We won’t bother with that. Tobin was always politically ambitious, and to imagine the leopard’s spots vanishing may be too much for anyone who has watched Canadian politics in the past two decades, but history turns on little things, and one of them may have changed Tobin’s plans for himself.
Still, it is instructive to look at Tobin’s career, from his election as a viciously partisan member of the House of Commons in 1980, through his appointments as a cabinet minister and as premier of Newfoundland. And he has displayed one virtue, if few others: he was always consistent in his economic illiteracy. He championed economically destructive — but electorally profitable — pork-barrel politics in Atlantic Canada in the 2000 election campaign, was among those who goaded the government into a massively stupid and duplicitous trade war with Brazil, and most recently floated a plan to spend $1 billion on high-speed Internet connections in rural Canada. Not for Mr. Tobin the good grey way of fiscal rectitude when money could be splashed around, especially when it meant Liberal seats; and not for him the good sense of the market when government dirigisme could be put to good political use as a very visible hand in the economy.
The crowning example for this industry was Tobin’s obduracy over the development of the Voisey’s Bay nickel deposit after succeeding Clyde Wells as premier of Newfoundland. The project’s operator, Inco, had unveiled plans for a mine and mill at Voisey’s, on the Labrador coast, with a smelter and refinery in Argentia, on the island’s Avalon Peninsula — qualifying all its plans with the caveat that any development would have to meet Inco’s internal requirements for rate of return.
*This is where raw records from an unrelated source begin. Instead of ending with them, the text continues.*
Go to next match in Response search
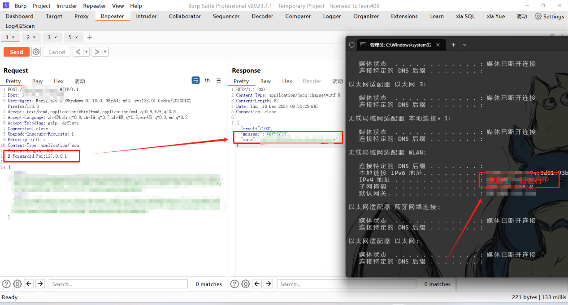268,284
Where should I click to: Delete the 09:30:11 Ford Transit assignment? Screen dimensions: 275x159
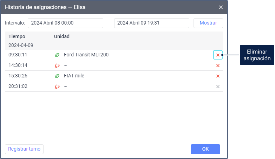click(218, 55)
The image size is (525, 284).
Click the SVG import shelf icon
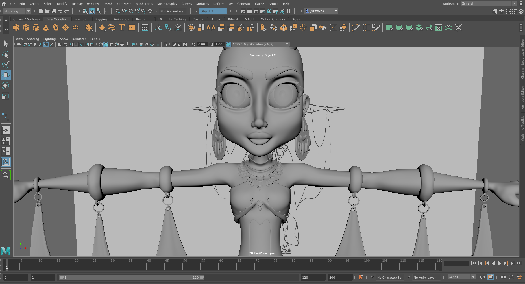tap(132, 28)
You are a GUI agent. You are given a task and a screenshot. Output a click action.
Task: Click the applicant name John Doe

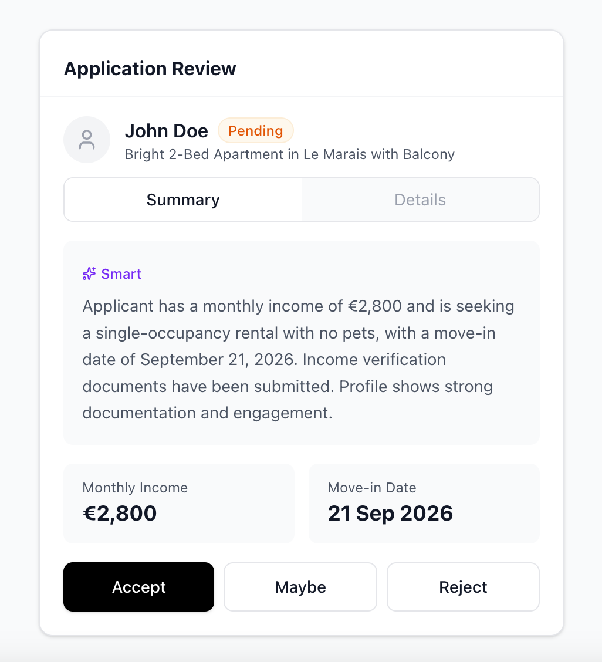166,131
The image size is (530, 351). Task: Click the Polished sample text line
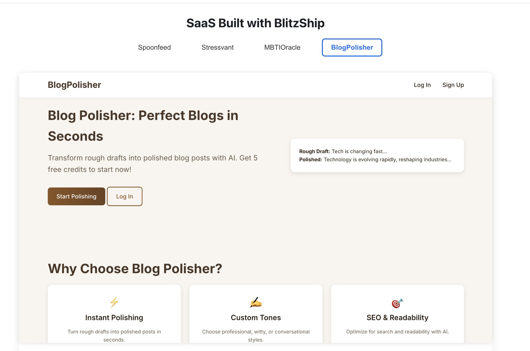coord(375,160)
Every company does this: projects must meet economic criteria to advance. It is a central rule of doing business, basic to management’s duty to the shareholders. Inco, while it may have been foolishly effusive about Voisey’s Bay’s potential, did not hide the condition.
But in Tobin’s mind, the plans became promises; and when Inco, faced with deteriorating nickel markets after the Asian recession of 1997, demurred about a smelter, he committed his government to making sure Inco would not develop Voisey’s Bay without also building a smelter and refinery in Argentia. And he was, indeed, consistent: the Voisey’s Bay mineralization still sits in the ground, and the government of Newfoundland continues Tobin’s war of words. It has lasted almost four years now, while Inco has drilled off the rough equivalent of a Voisey’s Bay reserve in Thompson and Sudbury, and announced plans to develop the Goro nickel-laterite deposit in New Caledonia (welcomed, with open arms, by the French and departmental governments).
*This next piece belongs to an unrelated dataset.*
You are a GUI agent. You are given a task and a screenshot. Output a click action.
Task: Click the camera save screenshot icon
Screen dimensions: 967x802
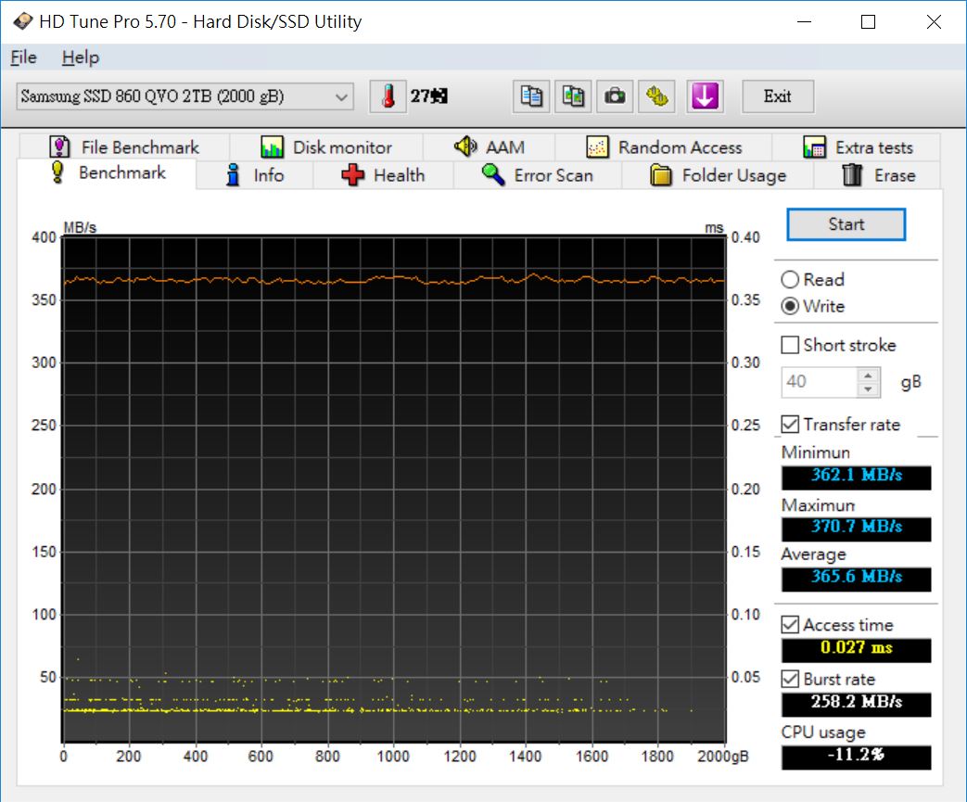(614, 96)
And those words at war have never been much governed by the facts. In the face of reserve estimates that never got above 31 million tonnes grading 2.88% nickel, 1.69% copper and 0.14% cobalt, Tobin called Voisey’s “the most exciting nickel, copper and cobalt deposit anywhere on the planet Earth.” The government’s media spin on the development deadlock has been to portray Voisey’s as a vast and rich and easy project. Even in good times, it is not vast, and in bad ones it is not easy.
What is often forgotten in the Voisey’s Bay processing issue is that Inco also suggested plans for a nickel oxide plant for Argentia. It would have meant 550 jobs and the long-term offtake of half of Voisey’s nickel concentrates. On the original three-year construction schedule, if Voisey’s Bay had been approved with a nickel oxide plant, that plant would probably have come into production this year and the mine would have been operating now.
But half a loaf was not nearly as good as none, when the empty breadbasket comes with a politically attractive grievance. Those jobs weren’t Brian Tobin’s job.
Companies in the nickel business compete with each other; everyone knows that. But inside the nickel companies, projects compete with each other, which fewer people appreciate. So it was that the Voisey’s Bay nickel project lost out to other projects in Inco’s portfolio, and is now well down the company’s things-to-do list.
Brian Tobin may kiss cod in press photo-ops. But he has been no friend to Newfoundland.